_EXERCISE REQUIREMENTS_
1/ According to the text about the CMCC, who was named civilian lead of the CMCC on 24 October 2025?
2/ Edit the text about the CMCC by giving its words again, starting at "Israeli prime minister" and ending at "Red Crescent Movement.", with "liaison officers" changed to "military observers".

_TEXT SHOWN_
⟨

The CMCC is under the command of Admiral Brad Cooper, Commander of the United States Central Command and under him Lieutenant General Patrick Frank and a British deputy commander with the rank of two stars. American diplomat Steven Fagin was named civilian lead of the CMCC on 24 October 2025.

Approximately 200 US troops specializing in logistics, engineering, security, travel are to help facilitate "the flow of humanitarian, logistical, and security assistance from international counterparts into Gaza." US forces are not intended to be deployed within the Gaza Strip itself.

At the request of the US, the United Kingdom deployed a small team of military planning officers to the CMCC, including a two-star deputy commander.

Israeli prime minister Benjamin Netanyahu appointed Michael Eisenberg and brigadier general Yaki Dolf to serve as Israel's representatives at the CMCC.

The center is expected to also include personnel from Egypt, Qatar, Turkey and the United Arab Emirates. Germany plans to deploy three military personnel to the CMCC including a brigadier general.
Additional countries have announced plans to post liaison officers at the CMCC including Jordan and Australia.

Humanitarian organizations operating at the center include United Nations agencies and the International Red Cross and Red Crescent Movement.

⟩

Stored items:
⟨

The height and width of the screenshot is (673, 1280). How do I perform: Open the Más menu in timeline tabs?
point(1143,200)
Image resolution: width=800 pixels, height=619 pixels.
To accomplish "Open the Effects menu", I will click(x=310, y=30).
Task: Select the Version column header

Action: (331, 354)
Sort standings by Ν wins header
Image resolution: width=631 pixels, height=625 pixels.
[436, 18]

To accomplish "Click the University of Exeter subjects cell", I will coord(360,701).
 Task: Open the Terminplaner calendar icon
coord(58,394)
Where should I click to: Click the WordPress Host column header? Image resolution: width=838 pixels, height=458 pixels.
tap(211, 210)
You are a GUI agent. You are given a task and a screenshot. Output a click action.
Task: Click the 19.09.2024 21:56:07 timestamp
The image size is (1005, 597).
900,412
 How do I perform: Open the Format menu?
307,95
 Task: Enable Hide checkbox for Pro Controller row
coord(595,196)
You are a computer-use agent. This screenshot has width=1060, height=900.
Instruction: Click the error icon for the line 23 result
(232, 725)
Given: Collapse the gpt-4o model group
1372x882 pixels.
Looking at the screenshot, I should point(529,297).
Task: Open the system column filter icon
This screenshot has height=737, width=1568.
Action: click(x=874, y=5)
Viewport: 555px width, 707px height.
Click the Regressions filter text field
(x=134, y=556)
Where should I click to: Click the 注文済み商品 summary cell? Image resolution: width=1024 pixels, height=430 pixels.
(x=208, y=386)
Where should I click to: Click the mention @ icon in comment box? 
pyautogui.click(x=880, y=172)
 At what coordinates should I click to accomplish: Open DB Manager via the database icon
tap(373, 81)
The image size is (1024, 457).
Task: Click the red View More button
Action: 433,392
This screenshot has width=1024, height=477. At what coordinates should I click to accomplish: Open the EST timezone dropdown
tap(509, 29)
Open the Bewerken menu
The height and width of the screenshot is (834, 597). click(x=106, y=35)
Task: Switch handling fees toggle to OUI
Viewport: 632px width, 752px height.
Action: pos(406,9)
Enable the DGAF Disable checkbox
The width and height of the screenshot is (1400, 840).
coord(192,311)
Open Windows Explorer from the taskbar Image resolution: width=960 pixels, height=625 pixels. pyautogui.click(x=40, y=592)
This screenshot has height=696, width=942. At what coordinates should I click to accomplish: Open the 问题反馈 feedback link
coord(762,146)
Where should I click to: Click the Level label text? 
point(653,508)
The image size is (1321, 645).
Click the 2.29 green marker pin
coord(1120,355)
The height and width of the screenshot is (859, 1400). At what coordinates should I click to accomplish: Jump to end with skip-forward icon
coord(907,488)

⟩

_OUTPUTS IN ORDER_
1/ American diplomat Steven Fagin was named civilian lead of the CMCC on 24 October 2025.

2/
Israeli prime minister Benjamin Netanyahu appointed Michael Eisenberg and brigadier general Yaki Dolf to serve as Israel's representatives at the CMCC.

The center is expected to also include personnel from Egypt, Qatar, Turkey and the United Arab Emirates. Germany plans to deploy three military personnel to the CMCC including a brigadier general.
Additional countries have announced plans to post military observers at the CMCC including Jordan and Australia.

Humanitarian organizations operating at the center include United Nations agencies and the International Red Cross and Red Crescent Movement.